Matrix stiffness mechanosensing modulates the expression and distribution of transcription factors in Schwann cells

After peripheral nerve injury, mature Schwann cells (SCs) de-differentiate and undergo cell reprogramming to convert into a specialized cell repair phenotype that promotes nerve regeneration. Reprogramming of SCs into the repair phenotype is tightly controlled at the genome level and includes downregulation of pro-myelinating genes and activation of nerve repair-associated genes. Nerve injuries induce not only biochemical but also mechanical changes in the tissue architecture which impact SCs. Recently, we showed that SCs mechanically sense the stiffness of the extracellular matrix and that SC mechanosensitivity modulates their morphology and migratory behavior.
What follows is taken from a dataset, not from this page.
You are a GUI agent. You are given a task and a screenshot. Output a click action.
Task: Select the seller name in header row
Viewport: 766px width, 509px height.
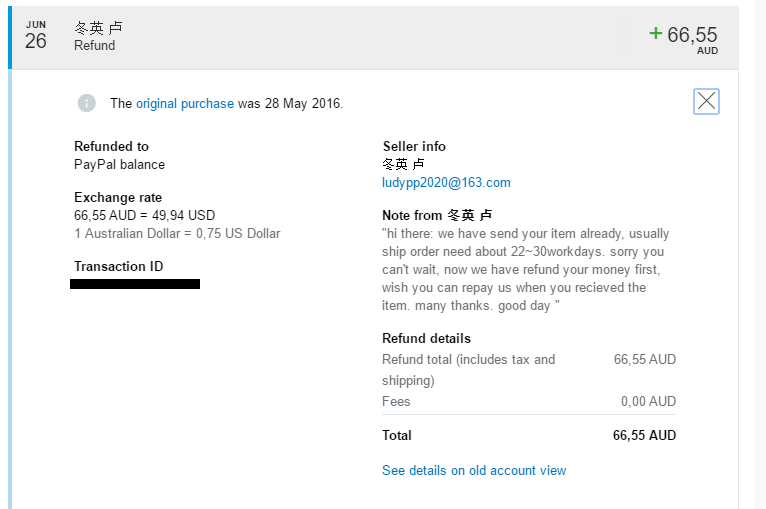(x=98, y=28)
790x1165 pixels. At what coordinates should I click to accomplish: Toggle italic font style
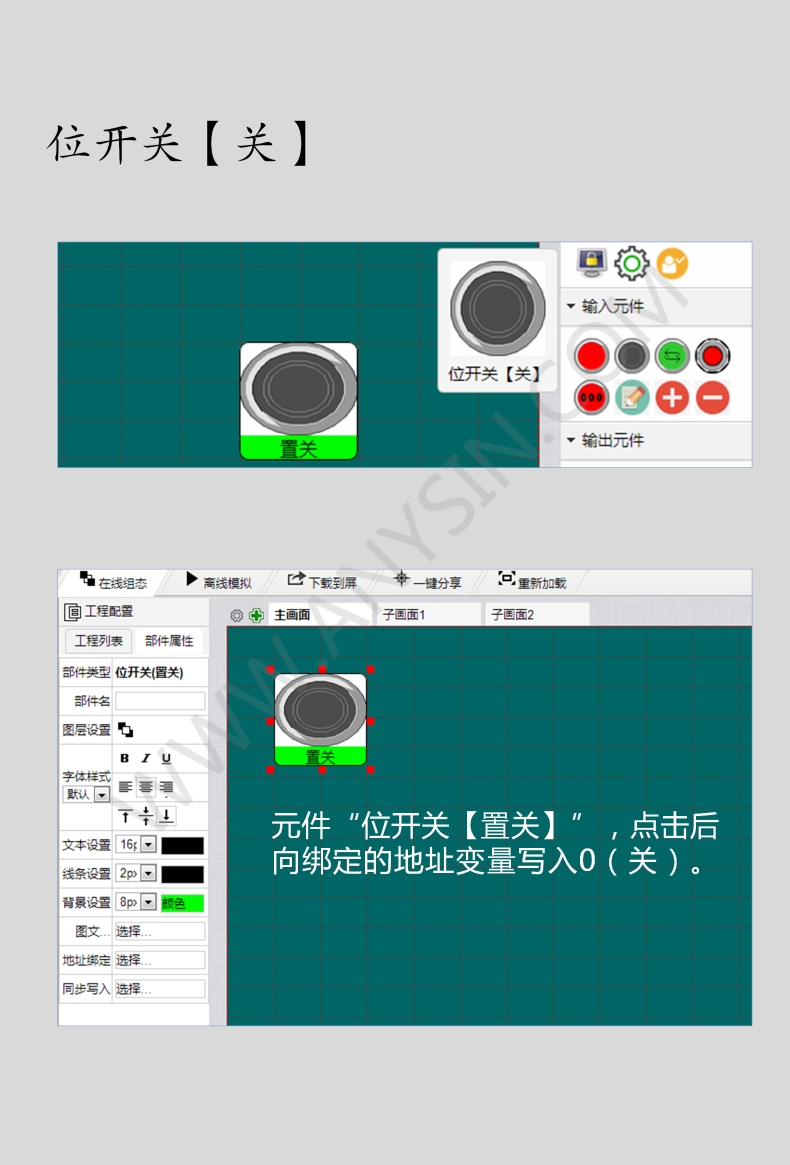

Here, we explore the expression levels of key transcription factors and myelin-associated genes in SCs, and the outgrowth of primary dorsal root ganglion (DRG) neurites, in response to changes in the stiffness of generated matrices. The selected stiffness range matches the physiological conditions of both utilized cell types as determined in our previous investigations. We find that stiffer matrices induce upregulation of the expression of transcription factors Sox2, Oct6, and Krox20, and concomitantly reduce the expression of the repair-associated transcription factor c-Jun, suggesting a link between SC substrate mechanosensing and gene expression regulation. Likewise, DRG neurite outgrowth correlates with substrate stiffness. The remarkable intrinsic physiological plasticity of SCs, and the mechanosensitivity of SCs and neurites, may be exploited in the design of bioengineered scaffolds that promote nerve regeneration upon injury.

Automated summary

Peripheral nerve injuries trigger a reprogramming of mature Schwann cells (SCs) into a repair phenotype that promotes nerve regeneration. SCs exhibit mechanosensitivity to the stiffness of the extracellular matrix, which affects gene expression and neurite outgrowth. The manipulation of SC substrate mechanosensing and neural plasticity may offer potential for designing bioengineered scaffolds that enhance nerve regeneration after injury.